Une campagne de vaccination animale d’envergure a été officiellement lancée ce mercredi sur le marché à bétail de Mao, chef-lieu de la province du Kanem. Sous l’égide du secrétaire général de la province, Annour Djibrine Abdoulaye, représentant le Délégué général du gouvernement, cette opération vise à circonscrire deux épizooties majeures qui pèsent sur les élevages : la peste des petits ruminants (PPR) et la péripneumonie contagieuse bovine (PPCB).

Lors de la cérémonie de lancement, qui a réuni autorités locales, représentants des éleveurs et partenaires techniques, l’importance collective de cette mobilisation pour la santé animale a été réaffirmée. Au nom de la Fédération provinciale des éleveurs, M’Bodou Mahamat Seïd a salué l’initiative, soulignant devant les professionnels « le bien-fondé » d’une vaccination généralisée.

Le délégué provincial de l’Élevage et de la Production animale, Ismaël Ali Chaïbo, a appelé à une collaboration étroite des éleveurs avec les équipes de terrain pour assurer l’efficacité de la campagne.

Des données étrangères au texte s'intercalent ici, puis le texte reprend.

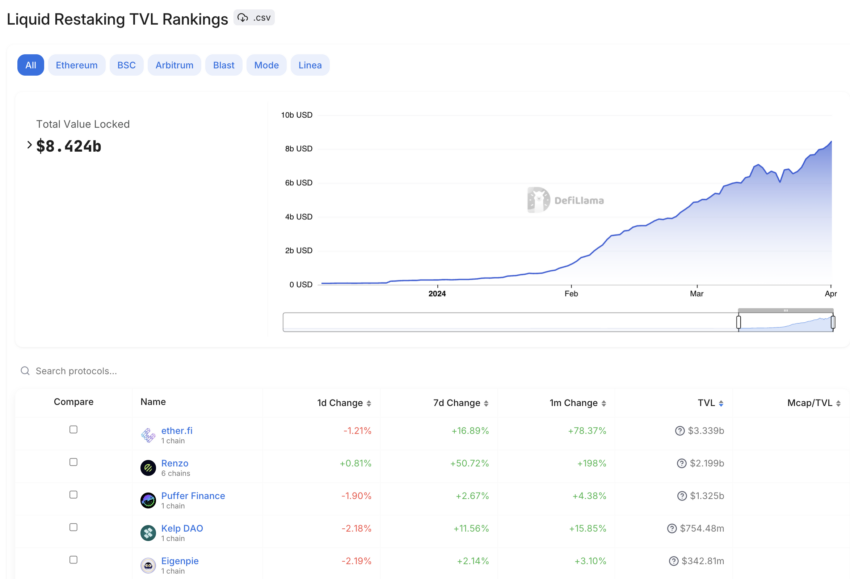Tick the compare checkbox for Renzo
This screenshot has height=579, width=850.
[73, 462]
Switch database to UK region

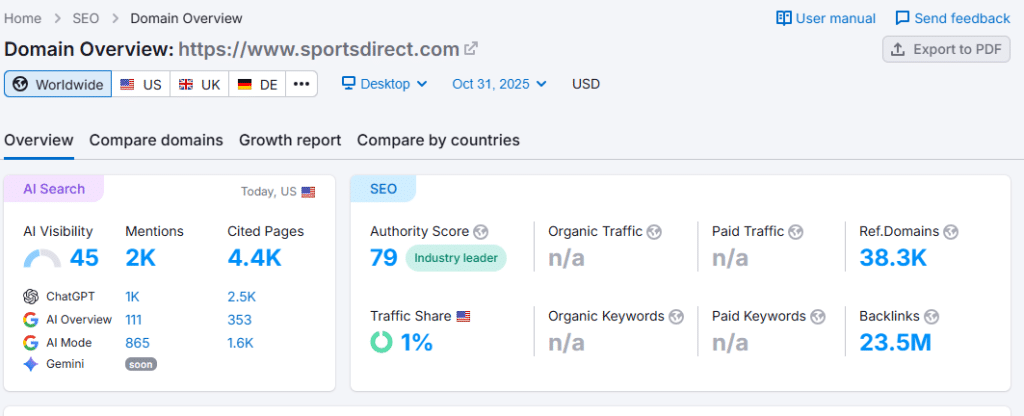coord(200,84)
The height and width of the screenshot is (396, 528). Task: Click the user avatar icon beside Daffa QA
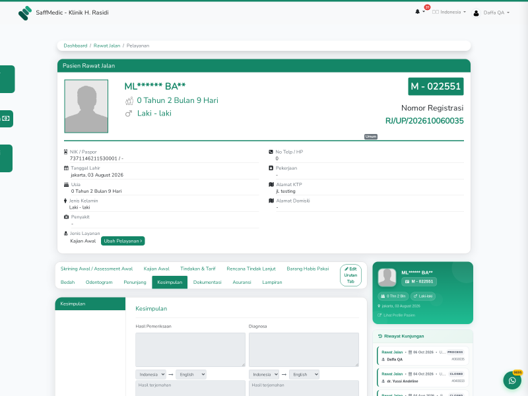(476, 13)
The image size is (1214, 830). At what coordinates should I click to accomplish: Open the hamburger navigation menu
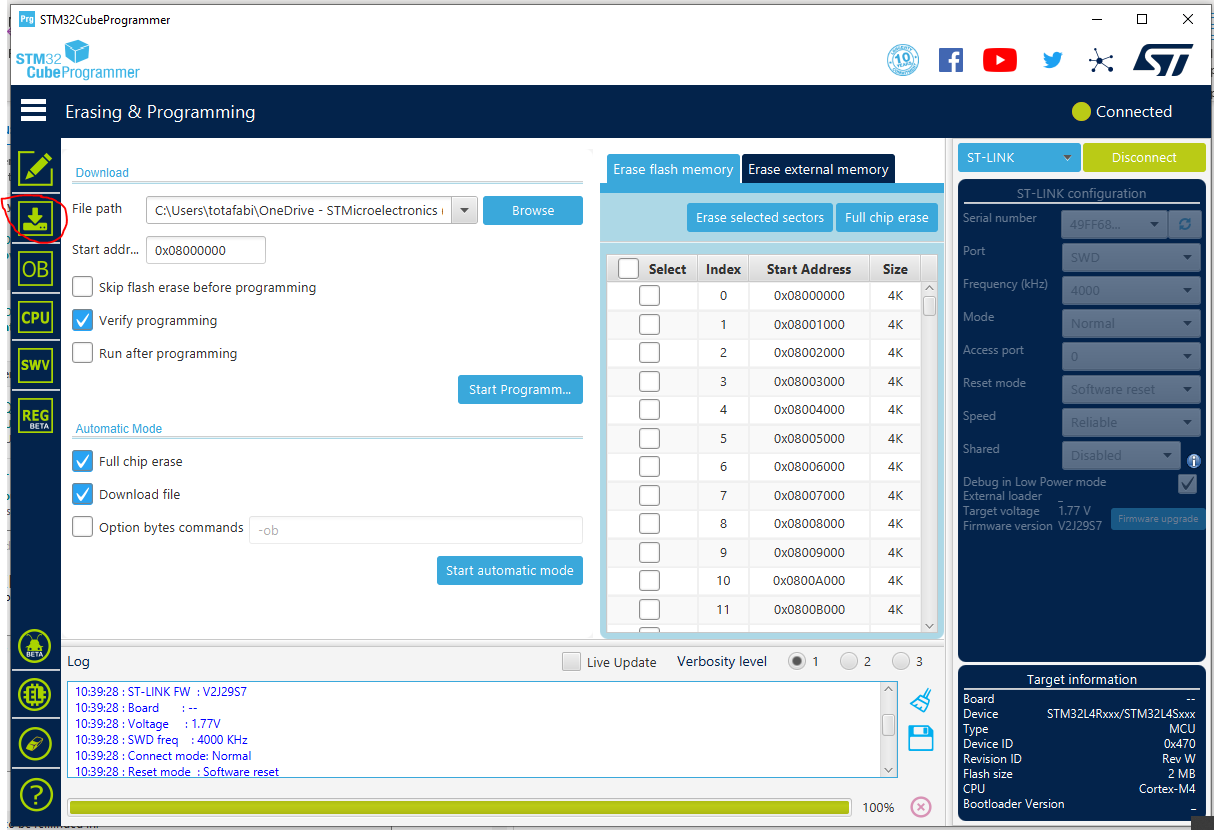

Il les a incités à faire vacciner l’ensemble de leur bétail bovins et petits ruminants selon les modalités tarifaires fixées : 100 francs CFA par tête bovine, gratuité pour les petits ruminants.

Dans son allocution, le secrétaire général de la province a insisté sur la nécessaire implication de tous les acteurs : éleveurs, agropasteurs, autorités administratives, traditionnelles et religieuses, ainsi que les relais de sensibilisation. « La vaccination est obligatoire », a-t-il rappelé, avant de déclarer officiellement étendue la campagne à l’ensemble du territoire provincial.

Cette opération s’inscrit dans un plan national de santé animale, dont l’un des objectifs est l’éradication de la peste des petits ruminants à l’horizon 2026. Des campagnes similaires doivent être déployées dans toutes les provinces du Tchad.

Les messages portant sur la protection du cheptel, l’impérative vaccination et la prévention des maladies ont été favorablement accueillis par les participants, conscients des enjeux économiques et sociaux d’un élevage préservé.